Former Penn State basketball coach Patrick Chambers joins La Salle staff as a volunteer
Former Penn State basketball head coach Patrick Chambers joins Ashley Howard’s La Salle staff in a position Howard calls a “special volunteer assistant to the head coach.”
“He volunteers,” Howard said. “Really, whatever title I want to give it, I can give it to it.”
In his actions and words, Howard made his position clear on whether Chambers deserved another coaching chance, after Penn State announced in October 2020 that he had accepted Chambers’ resignation. The school at the time conducted “an internal investigation into further allegations of Chambers’ inappropriate conduct.”

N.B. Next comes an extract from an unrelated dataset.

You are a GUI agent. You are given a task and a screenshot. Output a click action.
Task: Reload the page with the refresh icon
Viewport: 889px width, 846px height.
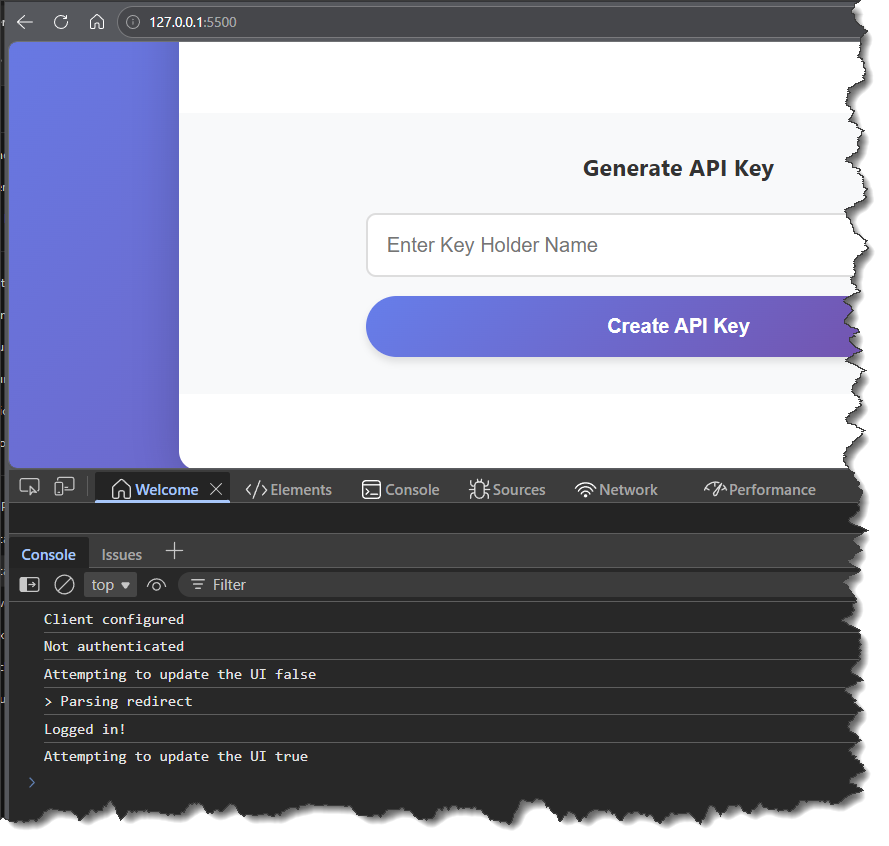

In announcing the resignation, the school specifically noted the allegations that surfaced after a detailed The Undefeated article Allegations by former Penn State basketball player Rasir Bolton on how Chambers referred to “loosening the noose” during a conversation in January 2019. Bolton, who is black, also mentioned other remarks he considered offensive, tweeting that Chambers had said that ‘he was “really impressed with how well spoken and organized [Bolton’s] parents were. Bolton added that it was “yet another subtle insult”.
A number of former Penn State players have defended Chambers, who is white, when it came out publicly. Lamar Stevens, a Roman Catholic high school graduate now with the Cleveland Cavaliers, tweeted: “He used the wrong choice of words, but Coach Chambers is a great man who made a mistake. His actions towards all of his current and past players say a lot more. Ask them.”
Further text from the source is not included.